# Difference between residuals and idiosyncratic errors?

I have a simple question. I want to know the difference between the residuals obtained from a model and idiosyncratic errors.

The biggest difference is that residuals is a term used in statistics and "idiosyncratic errors" isn't.

In statistics there is a distinction between error and residuals, where in the model

$$y = f(x) + \varepsilon$$

$$\varepsilon$$ is the error term, while

$$r = y - \hat y$$

where $$\hat y$$ is the fitted value, is the residual.

I did a quick online search and appears in publications be econometricians, like those slides

The basic panel data model is given by:

$$y_{it} = \beta_0 + \beta_1 x_{1,it} + \beta_2 x_{2,it} + \dots + \beta_K x_{K,it} + a_i + u_{it}, \qquad (18)$$

with idiosyncratic errors $$u_{it}$$ [...]

where clearly they mean the error term. Same here where the author also has econometrics background, or discussed on /r/econometrics.

• Great explanation! If the errors in the model are allowed to follow and AR(1) process, does it mean that residuals can also follow an AR(1) process? Jan 12, 2022 at 8:03
• If $\hat y$ is a prediction, I would say $r=y-\hat y$ is a prediction error, not a residual. It would be a residual if $\hat y$ were a fitted value. Jan 12, 2022 at 8:05
• @RichardHardy yeah, corrected.
– Tim
Jan 12, 2022 at 8:06

+++

= AIM =
Write out the passage of the residuals and idiosyncratic errors thread from "The basic panel" to "discussed on /r/econometrics.".

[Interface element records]
+++

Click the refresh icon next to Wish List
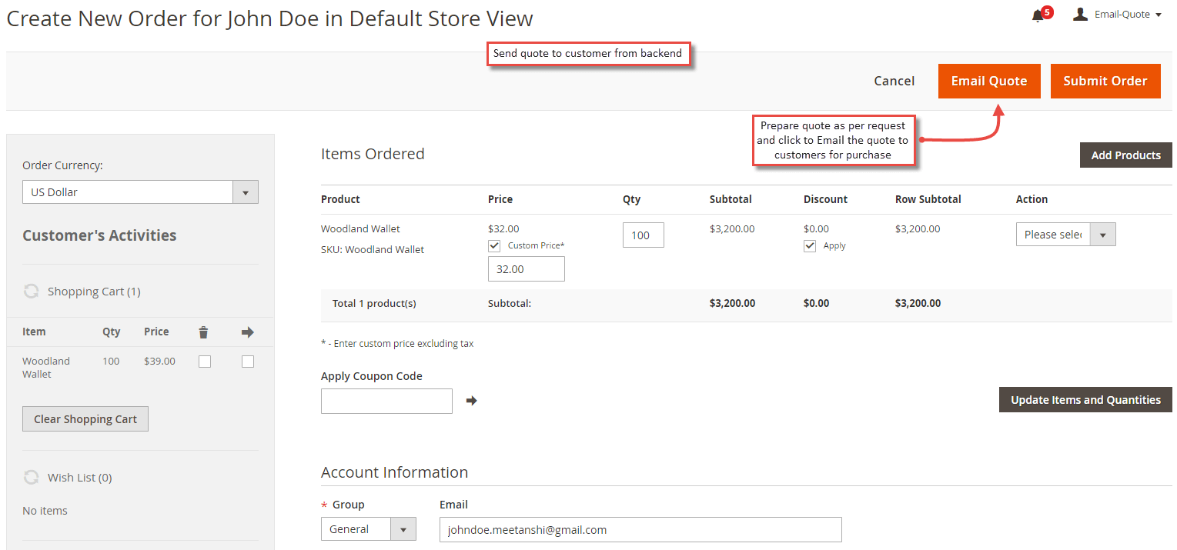 pos(31,477)
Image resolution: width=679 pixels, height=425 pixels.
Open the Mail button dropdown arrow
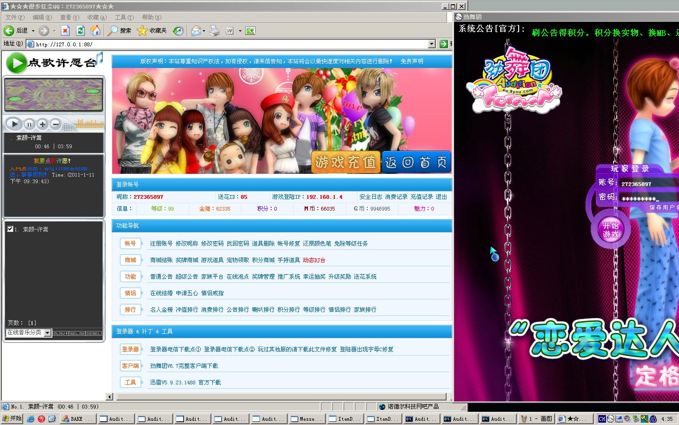tap(204, 31)
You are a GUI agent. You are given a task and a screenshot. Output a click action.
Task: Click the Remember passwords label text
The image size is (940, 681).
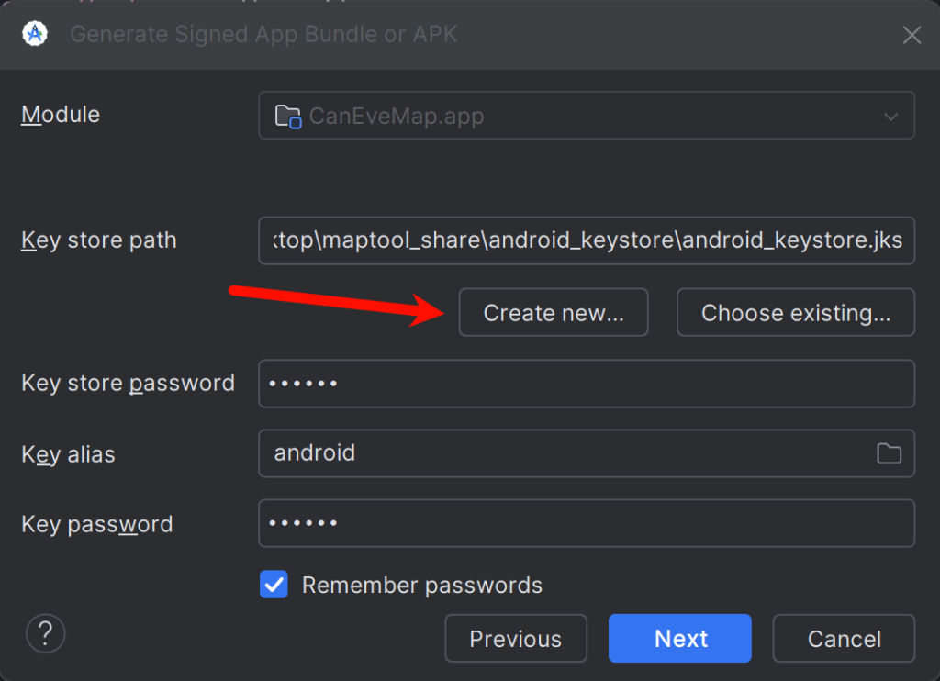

+++

= TASK SOLUTION =
The basic panel data model is given by:

$$y_{it} = \beta_0 + \beta_1 x_{1,it} + \beta_2 x_{2,it} + \dots + \beta_K x_{K,it} + a_i + u_{it}, \qquad (18)$$

with idiosyncratic errors $$u_{it}$$ [...]

where clearly they mean the error term. Same here where the author also has econometrics background, or discussed on /r/econometrics.